* BEGIN DOCUMENT *

Academic journal article
By Parrott, Kathleen; Emmel, Joann M.
Journal of Family and Consumer Sciences , Vol. 93, No. 5
Scholarship and Practice
Sustainability, which can be defined in terms of the balance and interrelationship of the built and natural environment, has become a conceptual framework for the study of housing. This article explores the influence of environmental issues on the field of housing, from the perspective of sustainable housing, and presents a case study of the development ofa college course to address these issues. The personal and professional value of the course to students is reviewed. Plans for adapting the course to reach a wider audience are discussed.
Environment is a broad-based term, much in use today. We hear about environmental issues, environmental concerns, sustainability and the environment, and caring for our environment. One definition of environment is to think of it in terms of ecological communities-the interrelationships between humans and the world around us. Included in these communities are the houses in which we five. Our houses are critical components in these ecological communities. To further our understanding of environmental issues, we can consider the interrelationship of housing-the human living environment-with the natural world. We can study housing from an environmental perspective.

* END DOCUMENT *

GIVEN EXERCISE >> Please retype the article on sustainable housing in full, word for word. The records that come next are separate from the article on sustainable housing.

* BEGIN ENTRIES PROVIDED *

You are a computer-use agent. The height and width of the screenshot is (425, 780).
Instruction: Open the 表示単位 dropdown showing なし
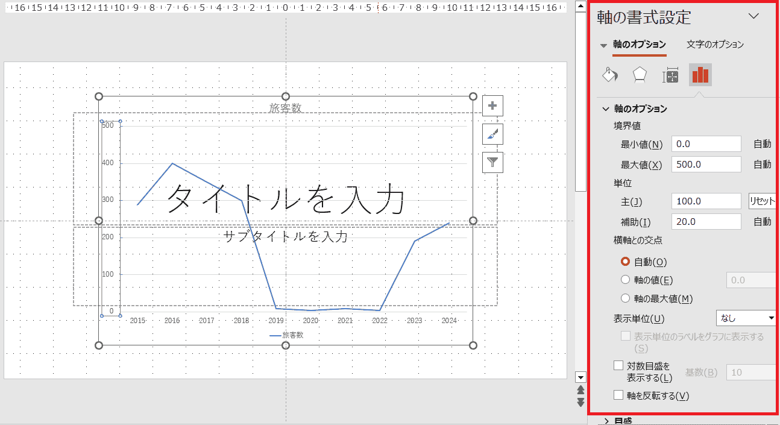746,318
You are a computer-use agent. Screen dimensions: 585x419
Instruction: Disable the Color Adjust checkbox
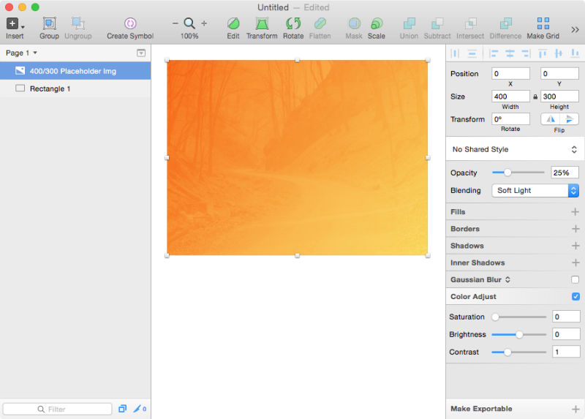575,297
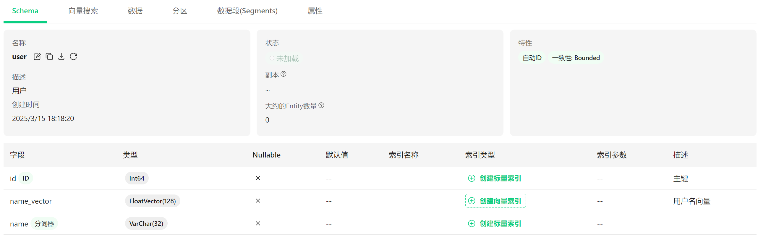
Task: Go to the 分区 tab
Action: [x=180, y=11]
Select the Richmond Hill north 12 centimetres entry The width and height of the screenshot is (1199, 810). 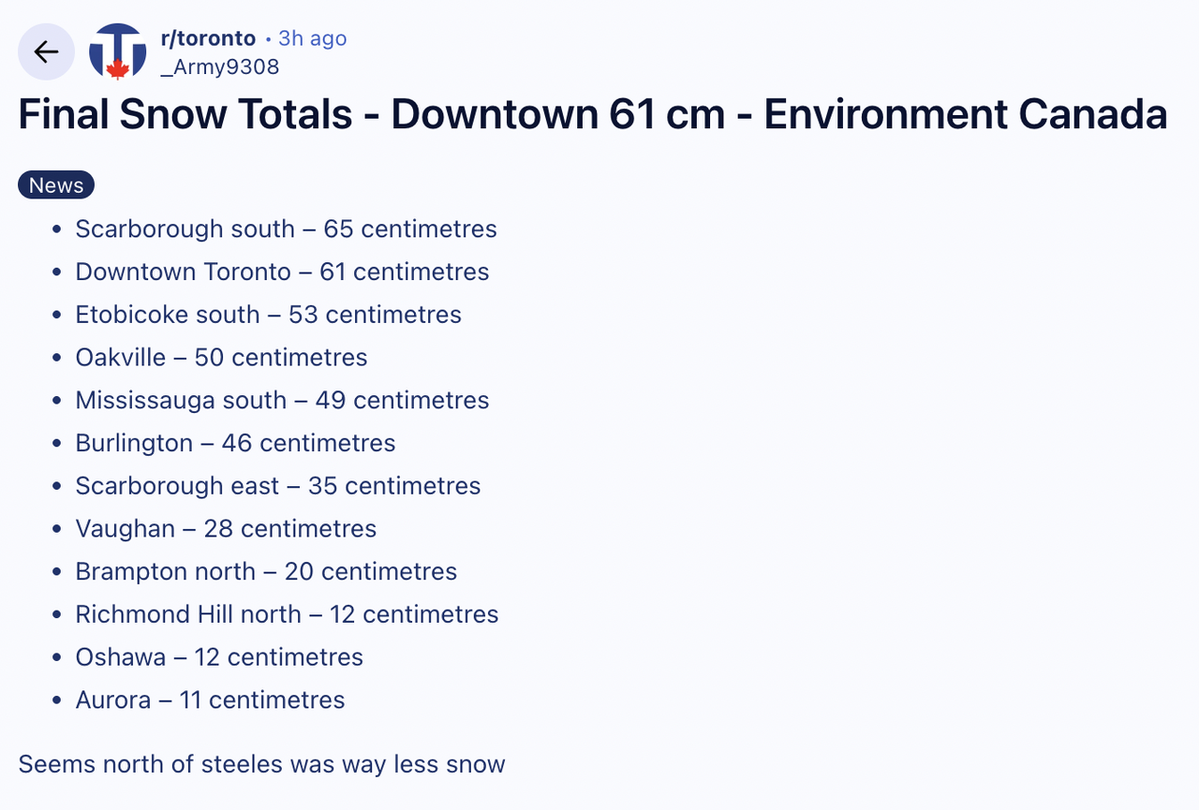(287, 614)
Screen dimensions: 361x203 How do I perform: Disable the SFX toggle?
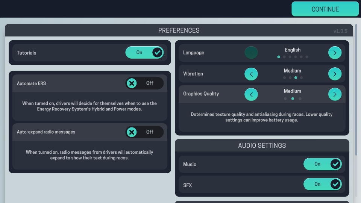322,184
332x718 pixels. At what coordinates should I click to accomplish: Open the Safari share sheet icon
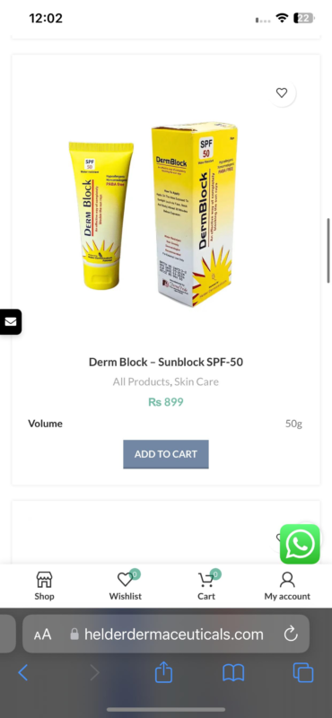click(x=163, y=671)
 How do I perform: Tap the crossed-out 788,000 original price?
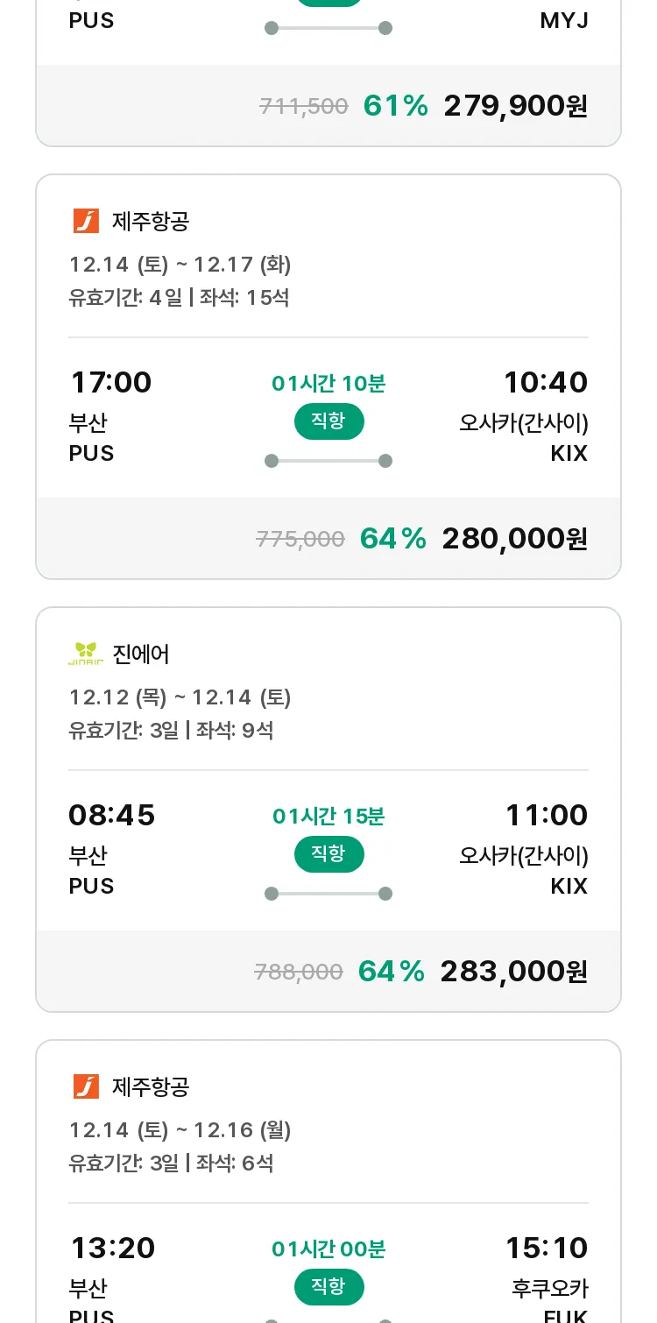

* END ENTRIES PROVIDED *

TASK ANSWER >>
Academic journal article
By Parrott, Kathleen; Emmel, Joann M.
Journal of Family and Consumer Sciences , Vol. 93, No. 5
Scholarship and Practice
Sustainability, which can be defined in terms of the balance and interrelationship of the built and natural environment, has become a conceptual framework for the study of housing. This article explores the influence of environmental issues on the field of housing, from the perspective of sustainable housing, and presents a case study of the development ofa college course to address these issues. The personal and professional value of the course to students is reviewed. Plans for adapting the course to reach a wider audience are discussed.
Environment is a broad-based term, much in use today. We hear about environmental issues, environmental concerns, sustainability and the environment, and caring for our environment. One definition of environment is to think of it in terms of ecological communities-the interrelationships between humans and the world around us. Included in these communities are the houses in which we five. Our houses are critical components in these ecological communities. To further our understanding of environmental issues, we can consider the interrelationship of housing-the human living environment-with the natural world. We can study housing from an environmental perspective.